Собравшиеся вспомнили опыт перестройки, когда эта тема впервые вышла на уровень общественного обсуждения, и попытались понять, случился ли акт национального покаяния. И если нет – то почему. Да и что такое покаяние вообще?
– Те настроения и те сложности, которые я отмечаю в трансформации общественного мировоззрения сейчас, побуждают меня обращаться на несколько десятилетий назад, во времена перестройки, – так начала своё выступление на круглом столе Галина Ивановна Зверева, историк, профессор РГГУ. Доклад, с которого начался круглый стол, она назвала «Ответственность и покаяние за советское прошлое в дискуссиях эпохи перестройки», и составила его из высказываний заметных политических и общественных деятелей того времени, которые ярко живописуют представления и чаяния сил, влиявших на процессы в стране.
– Перестройка в СССР в 80-е годы – это сложнейший процесс преобразования советского общества и государства. В этот период разные социальные группы стали заявлять о себе, они включились в политическую жизнь. Участники перестройки – это самые разные люди: и российские государственные деятели, и общественные организации, и люди, которые потом стали называться лидерами мнений; наконец, огромные массы передовых российских граждан с разными идейно-политические взглядами. В начале перестройки, на первом этапе, люди говорили об исправлении отдельных недостатков, существовавших в системе СССР. Тогда же возникла идея обновления социализма, актуальны был лозунги: «Назад – к Ленину!» и «Ускорение – развитие страны». Второй этап – кульминация перестройки, когда доминировали социальный и политический оптимизм. Казалось, всё получается, всё удаётся, развиваются идеи гласности, демократии. Тогда прошли несколько очень важных событий. Наконец, третий этап, выход в финальный период перестройки, когда нарастают противоречия между руководителями политической партии и теми новыми политическими группировками и общественными организациями, которые формируются в конце 80-х годов. Изучение истории перестройки, конечно, связано с обсуждением ответственности, вины и покаяния современников за террор, за массовые репрессии и – шире – за всё то, что случилось в советском прошлом.
Историк сопоставила три позиции: государственной власти, профессиональных историков и публицистов.
Государственная власть
Основными лозунгами, которые звучали на уровне госвласти, были призывы возвращаться к ленинским нормам жизни, социализму придать новый облик, расширить гласность и открытость. Направлять перестройку должна была партия, а интеллектуалы, представители науки, образования и культуры – только помогать в этом. В том числе такие тезисы звучат в докладе Михаила Горбачёва в июне 1988 года.
Уже через два года члены ЦК КПСС стали указывать, что общество движется не так и не туда, куда наметила партия. Происходящее в стране сравнивали с анархией. Зазвучали призывы навести порядок.
– Александр Яковлев, один из тех, кто продвигал идеи перестройки, на это счёт высказывался более тонко и более сложно: «У нас появился шанс на мирную и созидательную революцию, но получилось так, что перестройка попала под огонь критики справа и слева. Для правых она недопустимо революционна, а для левых невыносимо консервативна и медлительна. И перестройка сейчас натыкается на новые волны людского ожесточения». Так, в финале перестройки наблюдается расхождение между теми направлениями и теми ограничениями, которые установила верховная власть. Творческая энергия массы требует двигать эту самую начавшуюся революцию дальше. Возникает вопрос: куда? В каких направлениях, какие новые лозунги будет выдвигать эта масса? – продолжает Галина Зверева
Профессиональные историки
Историки призывают заново читать произведения Ленина, возвращаться к его завещанию, искать в его трудах способ включения народа в строительство социализма. В ошибках винят Сталина и его политику.

**Записанные данные**
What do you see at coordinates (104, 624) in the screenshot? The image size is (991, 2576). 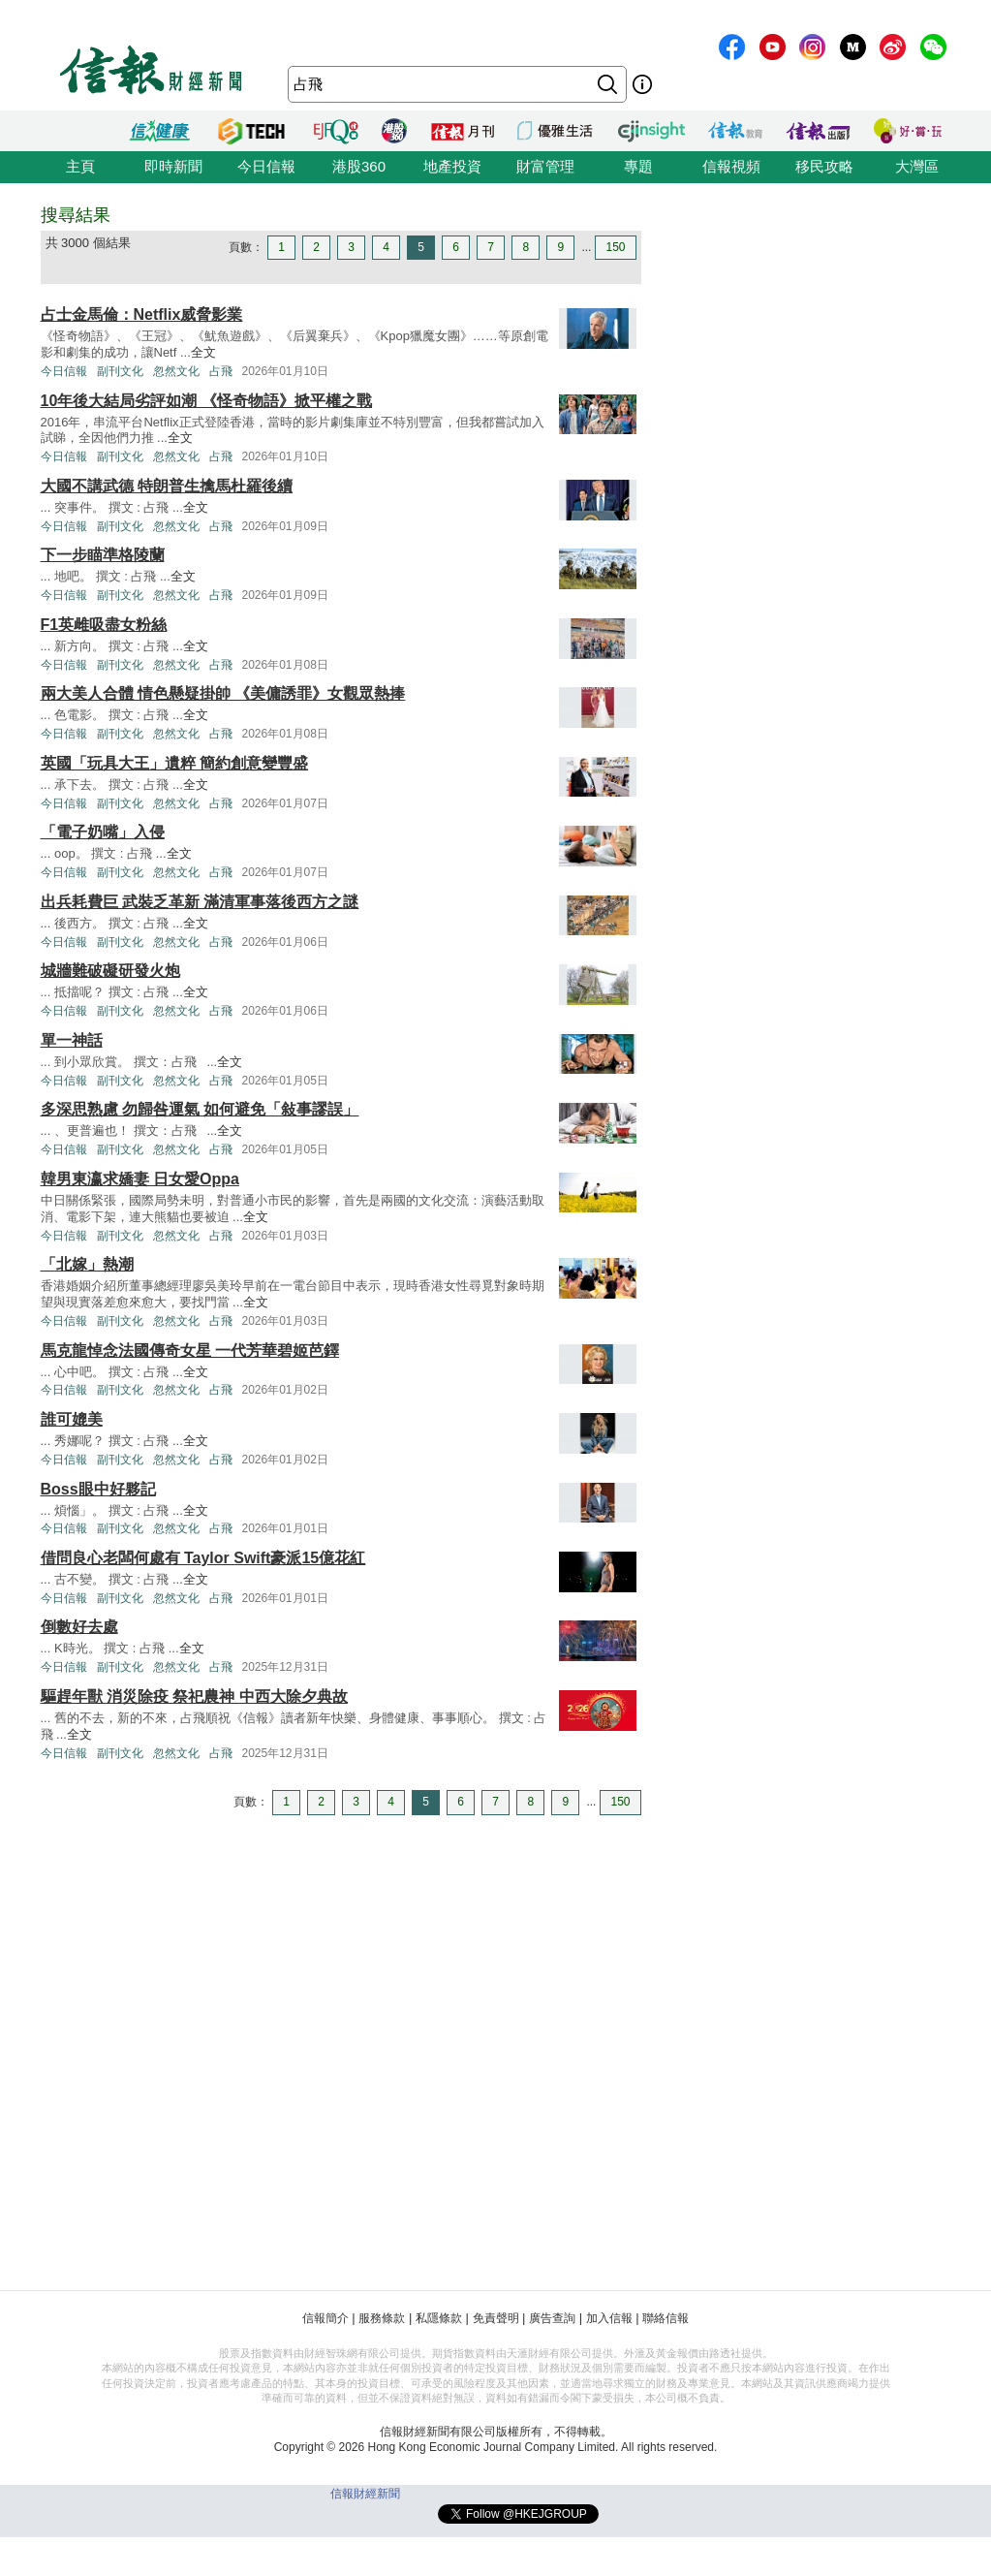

**Задание**
Перепишите отрывок текста о перестройке от «Государственная власть» до «призывы навести порядок.» включительно, заменив «анархией» на «хаосом». Отвечайте только по тексту, листинг не используйте.

**Правильный ответ**
Государственная власть
Основными лозунгами, которые звучали на уровне госвласти, были призывы возвращаться к ленинским нормам жизни, социализму придать новый облик, расширить гласность и открытость. Направлять перестройку должна была партия, а интеллектуалы, представители науки, образования и культуры – только помогать в этом. В том числе такие тезисы звучат в докладе Михаила Горбачёва в июне 1988 года.
Уже через два года члены ЦК КПСС стали указывать, что общество движется не так и не туда, куда наметила партия. Происходящее в стране сравнивали с хаосом. Зазвучали призывы навести порядок.